• Your goal:
Please copy out the material below word for word, everything from the line containing "Click the Tambah button" down to the line containing "Click the zoom", including both of those lines.
-------- Dataset rows
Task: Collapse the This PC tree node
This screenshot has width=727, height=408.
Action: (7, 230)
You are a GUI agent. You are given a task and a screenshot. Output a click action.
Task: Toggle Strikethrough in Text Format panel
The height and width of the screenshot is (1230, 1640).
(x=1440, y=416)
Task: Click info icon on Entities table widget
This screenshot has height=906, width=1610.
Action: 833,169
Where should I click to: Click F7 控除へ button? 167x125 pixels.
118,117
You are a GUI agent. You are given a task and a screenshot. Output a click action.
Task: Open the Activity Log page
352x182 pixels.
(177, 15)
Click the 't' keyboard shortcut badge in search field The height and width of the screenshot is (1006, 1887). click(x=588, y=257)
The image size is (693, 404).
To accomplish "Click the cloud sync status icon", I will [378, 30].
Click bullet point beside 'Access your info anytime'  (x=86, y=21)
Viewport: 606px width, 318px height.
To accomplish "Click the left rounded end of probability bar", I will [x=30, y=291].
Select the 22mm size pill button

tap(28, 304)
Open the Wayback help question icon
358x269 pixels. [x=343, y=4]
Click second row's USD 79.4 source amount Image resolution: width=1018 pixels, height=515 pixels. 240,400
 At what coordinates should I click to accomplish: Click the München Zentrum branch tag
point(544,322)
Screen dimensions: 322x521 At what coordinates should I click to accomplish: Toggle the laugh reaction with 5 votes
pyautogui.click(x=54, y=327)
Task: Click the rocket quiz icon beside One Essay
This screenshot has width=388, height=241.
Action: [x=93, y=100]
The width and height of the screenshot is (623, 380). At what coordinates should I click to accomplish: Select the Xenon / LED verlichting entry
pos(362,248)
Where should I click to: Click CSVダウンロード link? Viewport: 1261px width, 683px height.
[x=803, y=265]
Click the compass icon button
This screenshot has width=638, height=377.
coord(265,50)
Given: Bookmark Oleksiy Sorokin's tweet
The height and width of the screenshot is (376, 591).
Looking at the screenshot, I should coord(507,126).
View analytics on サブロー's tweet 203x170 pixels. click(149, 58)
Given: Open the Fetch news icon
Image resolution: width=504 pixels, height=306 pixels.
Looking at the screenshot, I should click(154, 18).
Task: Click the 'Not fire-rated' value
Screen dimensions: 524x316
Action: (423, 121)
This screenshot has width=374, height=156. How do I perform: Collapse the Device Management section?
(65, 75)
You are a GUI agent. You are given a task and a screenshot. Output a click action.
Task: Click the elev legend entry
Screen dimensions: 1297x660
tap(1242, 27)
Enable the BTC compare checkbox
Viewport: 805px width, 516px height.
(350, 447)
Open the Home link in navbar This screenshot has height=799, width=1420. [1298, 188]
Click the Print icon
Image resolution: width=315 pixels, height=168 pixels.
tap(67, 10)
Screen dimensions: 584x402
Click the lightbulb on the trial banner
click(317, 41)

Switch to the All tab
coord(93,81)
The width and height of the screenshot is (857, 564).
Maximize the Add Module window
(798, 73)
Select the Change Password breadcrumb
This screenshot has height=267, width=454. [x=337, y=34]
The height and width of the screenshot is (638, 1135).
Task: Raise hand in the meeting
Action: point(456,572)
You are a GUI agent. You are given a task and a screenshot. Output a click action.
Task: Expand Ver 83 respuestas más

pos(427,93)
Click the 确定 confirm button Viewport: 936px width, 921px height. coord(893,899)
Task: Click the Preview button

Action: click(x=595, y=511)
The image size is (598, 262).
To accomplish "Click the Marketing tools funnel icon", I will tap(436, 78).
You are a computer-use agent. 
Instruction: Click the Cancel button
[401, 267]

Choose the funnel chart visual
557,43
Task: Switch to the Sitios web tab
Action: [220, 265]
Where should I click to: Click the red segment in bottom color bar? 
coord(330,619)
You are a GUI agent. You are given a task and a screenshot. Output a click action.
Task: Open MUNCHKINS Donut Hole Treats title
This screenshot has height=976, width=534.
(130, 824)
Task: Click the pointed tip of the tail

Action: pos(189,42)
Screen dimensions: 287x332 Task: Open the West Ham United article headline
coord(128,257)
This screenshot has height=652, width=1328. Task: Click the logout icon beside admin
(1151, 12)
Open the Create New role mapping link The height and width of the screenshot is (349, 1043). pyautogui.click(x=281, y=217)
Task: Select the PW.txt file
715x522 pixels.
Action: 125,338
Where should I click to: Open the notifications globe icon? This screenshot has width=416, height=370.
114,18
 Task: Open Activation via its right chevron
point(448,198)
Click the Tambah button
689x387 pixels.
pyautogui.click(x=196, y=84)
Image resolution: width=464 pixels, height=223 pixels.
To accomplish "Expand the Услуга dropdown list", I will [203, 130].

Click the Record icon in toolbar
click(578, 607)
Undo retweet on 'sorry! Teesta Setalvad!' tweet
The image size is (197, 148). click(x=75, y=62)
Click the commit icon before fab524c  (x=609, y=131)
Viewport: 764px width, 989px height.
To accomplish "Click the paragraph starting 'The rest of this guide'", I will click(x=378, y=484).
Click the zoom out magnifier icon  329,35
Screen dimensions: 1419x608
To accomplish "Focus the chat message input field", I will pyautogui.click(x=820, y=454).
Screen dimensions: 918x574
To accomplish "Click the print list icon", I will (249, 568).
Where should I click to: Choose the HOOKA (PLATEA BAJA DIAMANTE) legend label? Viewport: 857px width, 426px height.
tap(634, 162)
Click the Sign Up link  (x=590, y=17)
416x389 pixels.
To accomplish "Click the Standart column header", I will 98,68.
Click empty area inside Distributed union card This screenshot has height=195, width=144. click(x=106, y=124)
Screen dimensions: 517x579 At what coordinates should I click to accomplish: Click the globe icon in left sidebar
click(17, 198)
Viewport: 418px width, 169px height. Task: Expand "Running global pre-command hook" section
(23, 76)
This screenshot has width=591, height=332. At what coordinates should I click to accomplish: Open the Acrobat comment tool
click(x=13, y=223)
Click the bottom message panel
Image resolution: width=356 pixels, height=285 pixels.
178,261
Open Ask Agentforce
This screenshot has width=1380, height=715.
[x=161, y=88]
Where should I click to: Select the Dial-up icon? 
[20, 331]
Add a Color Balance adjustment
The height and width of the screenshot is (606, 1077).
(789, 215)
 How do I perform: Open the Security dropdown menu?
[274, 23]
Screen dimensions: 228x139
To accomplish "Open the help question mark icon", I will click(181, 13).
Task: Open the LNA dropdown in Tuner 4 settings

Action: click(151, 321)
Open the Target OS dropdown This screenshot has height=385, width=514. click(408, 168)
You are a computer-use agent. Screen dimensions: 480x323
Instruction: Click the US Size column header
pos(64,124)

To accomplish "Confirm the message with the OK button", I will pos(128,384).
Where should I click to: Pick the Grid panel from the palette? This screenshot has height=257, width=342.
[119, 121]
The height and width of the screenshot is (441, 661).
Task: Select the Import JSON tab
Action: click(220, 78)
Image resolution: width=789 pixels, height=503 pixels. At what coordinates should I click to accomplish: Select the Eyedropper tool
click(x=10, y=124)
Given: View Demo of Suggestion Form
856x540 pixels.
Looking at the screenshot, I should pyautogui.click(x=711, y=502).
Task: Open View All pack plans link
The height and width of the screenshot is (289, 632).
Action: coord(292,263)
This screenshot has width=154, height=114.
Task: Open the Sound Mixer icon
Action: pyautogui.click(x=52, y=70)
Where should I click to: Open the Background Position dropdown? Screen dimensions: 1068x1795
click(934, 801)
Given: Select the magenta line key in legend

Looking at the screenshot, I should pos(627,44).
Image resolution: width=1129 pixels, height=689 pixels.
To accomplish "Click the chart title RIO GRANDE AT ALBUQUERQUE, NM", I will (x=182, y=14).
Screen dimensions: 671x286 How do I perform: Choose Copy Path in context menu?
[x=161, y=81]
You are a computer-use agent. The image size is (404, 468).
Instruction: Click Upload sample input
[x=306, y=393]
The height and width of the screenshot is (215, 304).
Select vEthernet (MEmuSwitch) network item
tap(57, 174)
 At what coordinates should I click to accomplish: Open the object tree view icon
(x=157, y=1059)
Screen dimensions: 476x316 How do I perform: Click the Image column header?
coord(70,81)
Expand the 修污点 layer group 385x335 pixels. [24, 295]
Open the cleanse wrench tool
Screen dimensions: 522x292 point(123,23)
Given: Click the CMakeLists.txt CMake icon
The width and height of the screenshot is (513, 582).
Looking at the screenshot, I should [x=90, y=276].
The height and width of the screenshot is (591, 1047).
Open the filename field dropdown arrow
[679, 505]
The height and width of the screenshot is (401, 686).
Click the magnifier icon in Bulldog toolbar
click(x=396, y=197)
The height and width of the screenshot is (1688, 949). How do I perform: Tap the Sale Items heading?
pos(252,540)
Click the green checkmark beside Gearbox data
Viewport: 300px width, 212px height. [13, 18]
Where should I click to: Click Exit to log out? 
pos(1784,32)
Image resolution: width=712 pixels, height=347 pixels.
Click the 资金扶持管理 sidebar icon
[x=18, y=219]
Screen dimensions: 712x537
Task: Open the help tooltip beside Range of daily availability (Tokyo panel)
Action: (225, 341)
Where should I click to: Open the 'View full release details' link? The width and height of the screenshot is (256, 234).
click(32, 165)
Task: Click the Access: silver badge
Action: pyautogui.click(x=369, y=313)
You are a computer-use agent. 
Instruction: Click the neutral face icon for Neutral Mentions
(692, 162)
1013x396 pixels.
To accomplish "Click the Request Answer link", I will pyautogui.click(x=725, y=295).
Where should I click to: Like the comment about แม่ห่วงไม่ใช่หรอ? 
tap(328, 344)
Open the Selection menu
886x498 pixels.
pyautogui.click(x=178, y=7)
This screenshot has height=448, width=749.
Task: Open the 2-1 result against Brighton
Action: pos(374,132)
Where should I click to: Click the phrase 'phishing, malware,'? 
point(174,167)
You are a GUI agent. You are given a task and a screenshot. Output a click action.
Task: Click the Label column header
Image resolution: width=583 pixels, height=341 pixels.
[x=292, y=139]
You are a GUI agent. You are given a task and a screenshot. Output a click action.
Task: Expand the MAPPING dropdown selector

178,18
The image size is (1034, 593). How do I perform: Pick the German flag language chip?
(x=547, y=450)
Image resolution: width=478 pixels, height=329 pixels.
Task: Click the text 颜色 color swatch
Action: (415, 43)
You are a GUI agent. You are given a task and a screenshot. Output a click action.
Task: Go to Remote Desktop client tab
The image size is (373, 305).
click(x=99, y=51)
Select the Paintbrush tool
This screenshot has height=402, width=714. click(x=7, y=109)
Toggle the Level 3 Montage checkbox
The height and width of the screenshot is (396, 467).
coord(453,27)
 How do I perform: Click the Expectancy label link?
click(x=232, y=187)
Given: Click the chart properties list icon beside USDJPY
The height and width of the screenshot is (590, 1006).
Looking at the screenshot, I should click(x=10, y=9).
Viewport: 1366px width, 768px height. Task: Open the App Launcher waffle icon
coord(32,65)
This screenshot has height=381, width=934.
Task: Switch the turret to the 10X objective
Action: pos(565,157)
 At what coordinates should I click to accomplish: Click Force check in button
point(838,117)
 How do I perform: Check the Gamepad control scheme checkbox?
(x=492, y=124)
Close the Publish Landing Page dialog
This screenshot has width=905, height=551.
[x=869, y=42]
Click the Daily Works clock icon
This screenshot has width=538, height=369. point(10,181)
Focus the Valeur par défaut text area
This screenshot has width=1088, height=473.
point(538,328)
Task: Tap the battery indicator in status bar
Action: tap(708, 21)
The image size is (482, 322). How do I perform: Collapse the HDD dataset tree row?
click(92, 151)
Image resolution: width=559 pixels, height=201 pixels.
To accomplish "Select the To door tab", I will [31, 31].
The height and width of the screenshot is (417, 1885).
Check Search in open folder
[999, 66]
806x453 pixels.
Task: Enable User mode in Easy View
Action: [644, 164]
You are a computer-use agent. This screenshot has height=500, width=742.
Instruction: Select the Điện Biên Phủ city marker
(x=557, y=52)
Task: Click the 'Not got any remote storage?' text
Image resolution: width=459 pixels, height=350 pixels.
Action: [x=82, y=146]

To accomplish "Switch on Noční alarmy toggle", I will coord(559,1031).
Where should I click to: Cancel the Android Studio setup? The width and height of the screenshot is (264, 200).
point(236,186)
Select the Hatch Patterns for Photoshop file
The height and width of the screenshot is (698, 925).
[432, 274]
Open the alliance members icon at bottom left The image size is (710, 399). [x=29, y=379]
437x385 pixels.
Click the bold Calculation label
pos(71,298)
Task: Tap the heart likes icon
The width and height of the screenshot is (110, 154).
----------------
• Solved exercise:
Click the Tambah button
689x387 pixels.
pyautogui.click(x=196, y=84)
Image resolution: width=464 pixels, height=223 pixels.
To accomplish "Expand the Услуга dropdown list", I will [203, 130].

Click the Record icon in toolbar
click(578, 607)
Undo retweet on 'sorry! Teesta Setalvad!' tweet
The image size is (197, 148). click(x=75, y=62)
Click the commit icon before fab524c  (x=609, y=131)
Viewport: 764px width, 989px height.
To accomplish "Click the paragraph starting 'The rest of this guide'", I will click(x=378, y=484).
Click the zoom out magnifier icon  329,35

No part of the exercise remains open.